The ship was named Captain Barker and was one of five built by the Great Northern Concrete Shipbuilding Company in the spring of 1919.

They cost $80,000 each ($1.4 million in today’s money) and were designed to carry 52,000 gallons of fresh water each.

They could be built quickly, but their heavy construction meant they remained underwater and only two of them survived more than a year and the rest sank in storms.

“Portland sailors flashed ‘I told you so’ smiles today when they learned of the disasters that befell the Army tug Slocum and its escort of concrete barges off the Oregon coast,” the News-Pilot reported in January from 1920.

The stone ships were not properly built for sea travel and the coastal voyage should never have been made, ship captains commented.

The first experimental ships made of concrete were built in 1848 and the British Navy built and launched 64 immediately after the First World War.

The United States built 104 during World War II as it struggled to ramp up naval production after the attack on Pearl Harbor, seven of which remain afloat today.

The 491-ton Captain Barker was launched on March 3, 1919, but was quickly docked for repairs after her first sea trials revealed steering problems.

The fleet was also affected by the lack of internal deflectors that allowed sea water to slosh over the already unstable ships.

Captain Barker was towed by the Slocum from Vancouver to Astoria in January 1920 with Captain Enos Crawford in charge.

It went on sale in October when its manufacturer declared bankruptcy.

And it was more than 18 months before she found a buyer in the Rouse Towboat Company, which renamed her Foss 103 and used her as a sludge disposal barge.

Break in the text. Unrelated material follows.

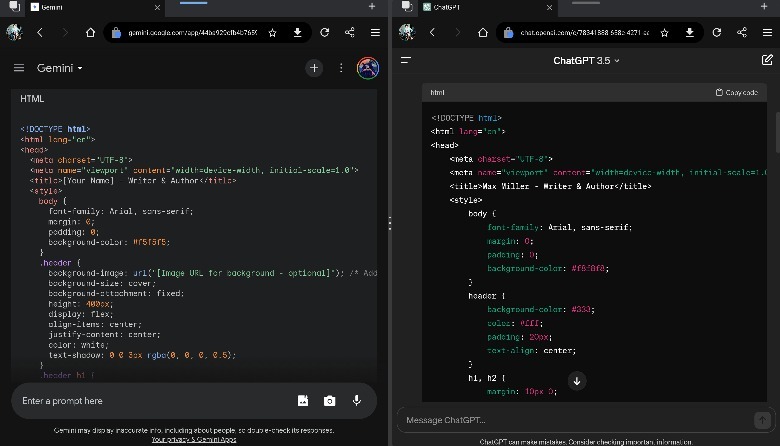Image resolution: width=780 pixels, height=446 pixels.
Task: Open the Gemini three-dot options menu
Action: (341, 68)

Her ignominious career came to an end in the 1960s, when she was scuttled off the coast of Nisqually Reach, where she lies to this day.

Her only surviving sister ship, the Captain Bootes, had been sunk in the 1950s off Everett.

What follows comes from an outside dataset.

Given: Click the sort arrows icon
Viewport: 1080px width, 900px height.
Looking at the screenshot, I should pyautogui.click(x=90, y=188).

But the remains of both ships have spent half a century serving as valuable breakwaters, protecting their respective coastlines from tidal erosion, according to Chris Staudinger, co-founder of Pretty Gritty Tours.

Split into two pieces after decades of pounding in the waters of the Nisqually Reach, the massive hull still attracts curious tourists who can walk up to it at low tide.

Split into two pieces after decades of pounding in the waters of the Nisqually Reach, the massive hull still attracts curious tourists who can walk up to it at low tide.

“This was especially favorable for the action because it was concrete,” he told the News Tribune.

“They knew it was going to last longer.”

“While on our concrete boat research trip, we realized that the Internet is literally riddled with urban myths, half-truths, fantasy and fiction about concrete boats,” Lewis and Bonderud wrote on their blog thecretefleet.com.

‘We are always looking for the slightest clue as to where a concrete ship that we know was built is located today. “We have found literally hundreds of them.”